**Request**
Answer these questions using the bug report.
(a) What status is the bug given?
(b) Which version is listed?
(c) Which call does the reporter say throws a NullPointerException?

**Quoted passage**

· · ·

Bug 57494

Summary: Discrepancy between using XSSFWorkbook.getSheetAt(0).getRowIterator() and XSSFWorkbook.getSheetAt(0).getRow(#)
Product: POI Reporter: Hugo Tagle <hugo.tagle>
Component: POI OverallAssignee: POI Developers List <dev>
Status: RESOLVED INVALID    
Severity: normal    
Priority: P2    
Version: 3.8-FINAL   
Target Milestone: ---   
Hardware: PC   
OS: All   
Attachments: 10 row spreadsheet. Second row missing data
Four top rows contain data. 158 empty ones at the bottom

Description Hugo Tagle 2015-01-26 01:50:45 UTC
Created attachment 32396 [details]
10 row spreadsheet. Second row missing data

The spreadsheet attached is missing the first row of data after the header row. Creating a XSSFWorkbook(FileInputStream fis) object eliminates the empty row. The sheet rowsIterator contains only the header and the rest of valid rows in the spreadsheet. However, trying to access the rows using the sheet getRow(#) method throws a NullPointerException when trying getSheetAt(0).getRow(1).

Used a testcase to quickly show the issue:

        FileInputStream fis = new FileInputStream(new File("2nd_Row_Missing.xlsx"));
        
        Workbook wb = new XSSFWorkbook(fis);                

        logger.debug("rowIterator()");

        Iterator x = wb.getSheetAt(0).rowIterator();
        int i = -1;
        while (x.hasNext()) {
            i++;
            Row row = (Row) x.next();

            Iterator y = row.cellIterator();
            
            y.next(); // don't care for first numeric cell
            Cell cell = (Cell) y.next(); // I want the second one (string)
            
            logger.debug("row = " + i + ", cell = 1, value =  " + cell.getStringCellValue());
        }

        logger.debug("getRow()");
        logger.debug("row = 0, cell = 1, value = " + wb.getSheetAt(0).getRow(0).getCell(1).toString());
        logger.debug("row = 1, cell = 1, value = null; throws NullPointerException");
        logger.debug("row = 2, cell = 1, value = " + wb.getSheetAt(0).getRow(2).getCell(1).toString());
        logger.debug("row = 3, cell = 1, value = " + wb.getSheetAt(0).getRow(3).getCell(1).toString());
        logger.debug("row = 4, cell = 1, value = " + wb.getSheetAt(0).getRow(4).getCell(1).toString());
        logger.debug("row = 5, cell = 1, value = " + wb.getSheetAt(0).getRow(5).getCell(1).toString());
        logger.debug("row = 6, cell = 1, value = " + wb.getSheetAt(0).getRow(6).getCell(1).toString());
        logger.debug("row = 7, cell = 1, value = " + wb.getSheetAt(0).getRow(7).getCell(1).toString());
        logger.debug("row = 8, cell = 1, value = " + wb.getSheetAt(0).getRow(8).getCell(1).toString());
        logger.debug("row = 9, cell = 1, value = " + wb.getSheetAt(0).getRow(9).getCell(1).toString());


==Standard Output==
rowIterator()

· · ·

**Data rows**
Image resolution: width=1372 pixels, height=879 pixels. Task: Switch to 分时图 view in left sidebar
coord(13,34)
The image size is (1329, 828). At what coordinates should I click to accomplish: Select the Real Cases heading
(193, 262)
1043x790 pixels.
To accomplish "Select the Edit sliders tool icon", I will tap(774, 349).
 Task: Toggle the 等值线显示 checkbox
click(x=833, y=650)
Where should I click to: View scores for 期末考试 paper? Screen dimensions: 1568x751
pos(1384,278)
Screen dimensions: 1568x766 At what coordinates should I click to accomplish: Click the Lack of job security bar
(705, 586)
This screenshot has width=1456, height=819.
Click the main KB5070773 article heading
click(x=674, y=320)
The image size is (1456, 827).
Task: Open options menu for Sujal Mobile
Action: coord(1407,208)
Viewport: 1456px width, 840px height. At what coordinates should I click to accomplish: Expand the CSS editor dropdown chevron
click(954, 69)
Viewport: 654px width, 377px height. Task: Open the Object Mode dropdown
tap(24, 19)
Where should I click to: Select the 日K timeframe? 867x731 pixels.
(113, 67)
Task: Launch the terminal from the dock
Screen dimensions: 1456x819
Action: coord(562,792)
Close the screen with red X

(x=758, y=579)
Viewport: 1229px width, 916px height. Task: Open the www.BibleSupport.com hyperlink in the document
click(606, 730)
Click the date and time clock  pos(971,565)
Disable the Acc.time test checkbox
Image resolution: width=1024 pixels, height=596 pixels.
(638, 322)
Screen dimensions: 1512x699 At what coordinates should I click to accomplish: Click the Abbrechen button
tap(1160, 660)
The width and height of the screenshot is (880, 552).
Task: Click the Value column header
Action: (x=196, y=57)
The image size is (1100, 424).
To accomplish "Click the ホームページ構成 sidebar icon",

· · ·

**Result for this exercise**
(a) RESOLVED INVALID
(b) 3.8-FINAL
(c) getSheetAt(0).getRow(1)